Aurel Țicleanu (born 20 January 1959) is a Romanian football manager and former player who played as a midfielder.

==Playing career==
===Club career===
Țicleanu began his youth career with Metallurgistul Sadu in 1974. He was quickly spotted there by manager Constantin Oţet who brought him to Universitatea Craiova in 1976. He made his professional debut at age 17 with Craiova during the 1976–77 season. Țicleanu spent nine seasons at the club, and won the league title twice, in 1980 and 1981, also reaching the semi-finals of the UEFA Cup in 1983.

In the 1985–86 season, he joined Sportul Studențesc of Bucharest, helping them to a second-place finish in the Divizia A, the club's highest ranking ever. He remained at the club for four seasons, before joining Cypriot side Olympiakos Nicosia, where he retired in 1991.

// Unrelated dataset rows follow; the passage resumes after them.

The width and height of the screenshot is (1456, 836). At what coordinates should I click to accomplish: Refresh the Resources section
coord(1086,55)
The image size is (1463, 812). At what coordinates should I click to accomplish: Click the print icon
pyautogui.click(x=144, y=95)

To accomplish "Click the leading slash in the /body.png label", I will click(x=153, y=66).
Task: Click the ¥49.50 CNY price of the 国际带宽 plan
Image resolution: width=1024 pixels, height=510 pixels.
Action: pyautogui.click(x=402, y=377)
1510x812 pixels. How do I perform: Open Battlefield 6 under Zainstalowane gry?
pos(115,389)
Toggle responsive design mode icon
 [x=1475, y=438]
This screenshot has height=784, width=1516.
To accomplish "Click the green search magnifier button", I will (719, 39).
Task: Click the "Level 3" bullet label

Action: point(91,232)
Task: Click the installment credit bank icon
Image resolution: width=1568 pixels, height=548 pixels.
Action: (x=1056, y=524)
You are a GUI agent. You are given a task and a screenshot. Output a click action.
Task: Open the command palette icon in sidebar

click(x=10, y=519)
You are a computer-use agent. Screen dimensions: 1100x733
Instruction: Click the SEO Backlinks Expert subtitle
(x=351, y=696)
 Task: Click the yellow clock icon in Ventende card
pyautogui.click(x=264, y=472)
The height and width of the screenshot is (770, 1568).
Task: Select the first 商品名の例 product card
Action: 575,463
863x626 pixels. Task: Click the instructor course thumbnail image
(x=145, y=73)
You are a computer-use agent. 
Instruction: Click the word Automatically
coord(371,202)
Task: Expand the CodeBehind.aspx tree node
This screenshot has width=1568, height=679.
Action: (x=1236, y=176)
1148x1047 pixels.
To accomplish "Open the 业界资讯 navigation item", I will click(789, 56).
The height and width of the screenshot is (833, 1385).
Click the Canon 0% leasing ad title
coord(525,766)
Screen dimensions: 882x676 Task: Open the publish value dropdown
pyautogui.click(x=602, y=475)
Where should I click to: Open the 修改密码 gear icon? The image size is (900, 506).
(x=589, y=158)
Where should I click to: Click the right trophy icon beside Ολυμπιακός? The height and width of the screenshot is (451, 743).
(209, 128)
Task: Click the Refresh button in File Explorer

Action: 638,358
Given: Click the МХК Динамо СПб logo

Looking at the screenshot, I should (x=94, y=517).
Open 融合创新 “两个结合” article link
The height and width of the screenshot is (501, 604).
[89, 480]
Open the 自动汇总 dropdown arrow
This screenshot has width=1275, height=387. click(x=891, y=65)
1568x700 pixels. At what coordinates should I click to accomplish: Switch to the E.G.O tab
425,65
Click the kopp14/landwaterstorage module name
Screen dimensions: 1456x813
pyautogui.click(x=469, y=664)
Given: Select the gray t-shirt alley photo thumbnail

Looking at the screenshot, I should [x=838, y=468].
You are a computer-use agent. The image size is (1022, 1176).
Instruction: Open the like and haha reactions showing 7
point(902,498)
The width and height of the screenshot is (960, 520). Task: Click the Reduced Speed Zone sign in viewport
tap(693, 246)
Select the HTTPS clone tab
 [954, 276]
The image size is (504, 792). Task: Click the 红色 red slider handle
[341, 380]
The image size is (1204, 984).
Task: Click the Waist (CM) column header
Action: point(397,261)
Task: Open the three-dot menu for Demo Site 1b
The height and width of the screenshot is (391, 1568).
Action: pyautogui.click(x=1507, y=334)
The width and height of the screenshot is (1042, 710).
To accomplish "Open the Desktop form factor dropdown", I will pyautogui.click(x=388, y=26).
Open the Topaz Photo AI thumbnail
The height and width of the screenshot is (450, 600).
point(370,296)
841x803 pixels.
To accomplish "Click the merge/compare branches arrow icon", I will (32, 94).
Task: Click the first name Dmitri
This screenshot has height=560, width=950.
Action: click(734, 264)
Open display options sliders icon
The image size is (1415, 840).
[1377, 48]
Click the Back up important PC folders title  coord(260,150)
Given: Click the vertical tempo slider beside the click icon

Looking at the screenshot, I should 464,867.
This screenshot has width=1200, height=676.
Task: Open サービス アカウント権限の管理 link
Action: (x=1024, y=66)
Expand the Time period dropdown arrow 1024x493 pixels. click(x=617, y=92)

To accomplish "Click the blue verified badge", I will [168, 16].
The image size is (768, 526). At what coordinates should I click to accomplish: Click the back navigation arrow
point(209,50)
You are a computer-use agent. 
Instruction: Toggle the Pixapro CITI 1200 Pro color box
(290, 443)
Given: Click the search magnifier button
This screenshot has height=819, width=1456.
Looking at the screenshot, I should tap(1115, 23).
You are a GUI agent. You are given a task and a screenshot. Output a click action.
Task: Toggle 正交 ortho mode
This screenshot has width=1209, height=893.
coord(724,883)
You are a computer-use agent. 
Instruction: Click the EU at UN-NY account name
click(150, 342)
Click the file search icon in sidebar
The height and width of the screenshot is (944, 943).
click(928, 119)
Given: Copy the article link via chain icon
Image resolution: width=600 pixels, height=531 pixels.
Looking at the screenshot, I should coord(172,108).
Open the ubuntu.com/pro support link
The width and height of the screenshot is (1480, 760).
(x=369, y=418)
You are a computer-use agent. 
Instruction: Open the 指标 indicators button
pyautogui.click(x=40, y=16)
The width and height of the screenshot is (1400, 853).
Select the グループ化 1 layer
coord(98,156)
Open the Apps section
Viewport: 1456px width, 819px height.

===International career===
Țicleanu made his full international debut on 29 August 1979 against Poland at the age of 20. He earned 42 caps for the Romania national team, and participated at UEFA Euro 1984.

==Managerial career==
After retiring as a footballer, Țicleanu went on to become a football coach for a number of teams in Romania including UTA Arad, Oţelul Galaţi, FC U Craiova and Romania U–21 team.

He has also coached various national youth teams and clubs in Cyprus, Albania, Morocco, Bangladesh, Kuwait and Saudi Arabia. His former clubs include Evagoras Paphos, Maghreb Fez, 	Dinamo Tirana, KS Lushnja, Hassania Agadir, Bangladesh U–20 team, Al Sahel and Al Jahra, Corona Brasov and FC Brasov.

In April 2014, he became the head of the scouting department at the Romanian Football Federation. On 27 June 2016, Țicleanu was hired as Qatar SC manager replacing Sebastião Lazaroni.